We heard about how they watched the world change.  Some things they found funny and most felt that this generation was raised so different than they were.  Many times they even would talk about their own parents and siblings and some of their antics when they were young.

A Couple Sweet Stories

There was one woman who did have a daily visitor…her daughter.  Her dementia was more advanced than my mom’s.  Everyday she wanted to go home.  She was thrilled that today was the day.  Her daughter would say she was going to pack her suitcase and be right back to take her.  At first I believed it, and told her how exciting it was.

Then I learned that it was a daily thing and that she would forget after dinner.  For those minutes and when she awoke the next day, she was filled with anticipation and hope of resuming her life as she knew it.

Another story that really got me was the man who came to have breakfast and dinner with his wife every day.  They were given a table all to themselves.  He would tell her about his day, read the paper to her and tell what was happening in his life.  She was in a wheelchair and seemed to have had a stroke.

However, everyday, he came and acted as if it was just a normal day.

The server told us that she had been a patient there for over 10 years.  When they got married he promised her they would never start the day or end it without each other.  And, at 87, he kept that promise.

How Things Are Changing

As gerontology research has advanced, they have found that the more engaged and active people are the better quality of life and health they have as they age.

There are studies going on at the moment testing how to change the nursing home curriculum to foster more personal engagement and healthy activities.  Bingo is great and winning that penny pot is a big day, but when people have to think a little more they have a better experience when they leave their home of many years and need to adapt to someplace new.

In my opinion, this can’t happen fast enough.

I Wish We Were Able to Follow Through Better

For about 6 months, every couple weeks, we went  to the nursing home to visit some of the people there.  In that short time, some had died and others lost more and more understanding.  Some were left in wheel chairs in the hall completely alone.
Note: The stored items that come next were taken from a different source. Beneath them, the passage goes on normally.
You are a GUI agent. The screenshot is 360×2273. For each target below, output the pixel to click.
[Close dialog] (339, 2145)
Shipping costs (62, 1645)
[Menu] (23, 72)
I wish we were able to sustain the visits, but we didn’t.

However, for that short period of time, we learned a lot and now revere more than before those over 80 in our lives.

A five minute visit, a meal, a call, a ride around town,  a trip to a coffee shop makes a difference.

If you have a chance, drop by a nursing home occasionally  and see who you meet.  Or,  just make an extra special effort to let your relatives and family friends know they have value beyond words.  It can change a life.

If you have a story, about an amazing 80+ person, please share it.